Lastly, you can use Piazza for asking questions and receiving answers without all the emails! Posting your questions on Piazza will help the whole class benefit and will certainly avoid redundancy. Find our class Piazza page at: https://piazza.com/qatar.cmu/fall2016/15440/home
Policies
Working Alone on Assignments/Projects
Assignments/projects that are assigned to students should be performed individually. This course does not include any team projects or assignments.
Handing in Assignments/Projects
All assignments/projects are due at 11:59PM (one minute before midnight) on the specified due date. All hand-ins are electronic and should be submitted using the AFS file system: /afs/qatar.cmu.edu/usr10/mhhammou/www/15440-f16/handin/userid/, where userid is your andrew user id.
Making up Exams, Assignments and Projects
Missed exams, assignments and projects can be made up on a case by case basis, but only if you make prior arrangements with the instructor. However, you should have a good reason for doing so. You need a written consent from the instructor for making up exams, assignments or projects. It is your responsibility to get your projects and assignments done on time. Be sure to work far enough in advance to avoid unexpected problems, such as illness, unreliable or overloaded computer systems, etc.
Appealing Grades
After each exam, assignment, and/or project is graded, you have 7 calendar days to appeal your grade. All your appeals should be provided in writing. If after appealing you are still not satisfied, please visit the instructor. If you have questions about an exam, an assignment or a project grade, please visit the instructor directly.
Cheating
Each project or assignment must be the sole work of the student turning it in. Projects and assignments will be closely monitored, and students may be asked to explain suspicious similarities with any write-up or piece of code available. The following are guidelines on what cheating is and is not:
What is cheating?
- Sharing code or other electronic files: either by copying, retyping, looking at, or supplying a copy of a file.
- Sharing written assignments: either by re-writing, looking at, or supplying a copy of an assignment.
What is NOT cheating?
- Clarifying ambiguities or vague points in class handouts.
- Helping others use the computer systems, networks, compilers, debuggers, profilers, or other system facilities.
- Helping others with high-level design issues.
- Helping others debug their codes.
Consequently, be aware of what constitutes cheating (and what does not) when interacting with your colleague students. Same rules of cheating as above apply when collaborating with other students. In short, you cannot share written assignments, code, and/or other electronic files with other students. If you are unsure, ask the teaching staff.
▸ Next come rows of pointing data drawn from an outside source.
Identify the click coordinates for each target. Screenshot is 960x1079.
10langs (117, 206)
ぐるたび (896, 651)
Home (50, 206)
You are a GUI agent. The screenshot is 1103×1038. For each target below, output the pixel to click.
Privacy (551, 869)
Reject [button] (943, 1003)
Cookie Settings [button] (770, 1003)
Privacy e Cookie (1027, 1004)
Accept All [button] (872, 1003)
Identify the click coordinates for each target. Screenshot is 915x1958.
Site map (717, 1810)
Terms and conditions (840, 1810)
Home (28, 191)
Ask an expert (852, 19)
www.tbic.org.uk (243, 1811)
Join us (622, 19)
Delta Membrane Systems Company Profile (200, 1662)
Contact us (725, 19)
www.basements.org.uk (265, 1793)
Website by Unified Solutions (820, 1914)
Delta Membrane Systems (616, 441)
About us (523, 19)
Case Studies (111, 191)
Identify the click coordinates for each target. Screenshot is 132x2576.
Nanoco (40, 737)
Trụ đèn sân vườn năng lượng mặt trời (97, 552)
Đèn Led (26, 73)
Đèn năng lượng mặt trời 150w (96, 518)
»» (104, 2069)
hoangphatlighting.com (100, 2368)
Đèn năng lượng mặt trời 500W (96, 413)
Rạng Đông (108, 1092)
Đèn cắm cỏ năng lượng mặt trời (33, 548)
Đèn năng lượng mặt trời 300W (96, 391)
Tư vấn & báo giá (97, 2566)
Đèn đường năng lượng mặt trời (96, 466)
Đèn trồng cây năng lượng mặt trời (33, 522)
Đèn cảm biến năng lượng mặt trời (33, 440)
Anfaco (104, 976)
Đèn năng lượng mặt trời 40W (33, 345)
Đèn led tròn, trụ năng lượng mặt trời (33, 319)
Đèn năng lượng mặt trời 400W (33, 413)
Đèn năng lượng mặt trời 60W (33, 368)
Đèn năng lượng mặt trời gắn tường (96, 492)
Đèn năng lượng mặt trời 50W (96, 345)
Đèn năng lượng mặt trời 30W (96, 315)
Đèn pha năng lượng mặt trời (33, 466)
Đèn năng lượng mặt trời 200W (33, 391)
Finally, be sure to store your work in protected directories. The penalty for cheating is severe, and might jeopardize your whole career as a student - cheating is not worth the trouble. By cheating in the course, you are cheating yourself; the worst outcome of cheating is missing an opportunity to learn. Besides, you will be removed from the course and assigned a failing grade. We also place a record of the incident in your permanent university profile.
Class Schedule
Please refer to Schedule for the tentative schedule for the class. The schedule indicates the project and the assignment activities as well. Any changes will be always announced and reflected on this webpage.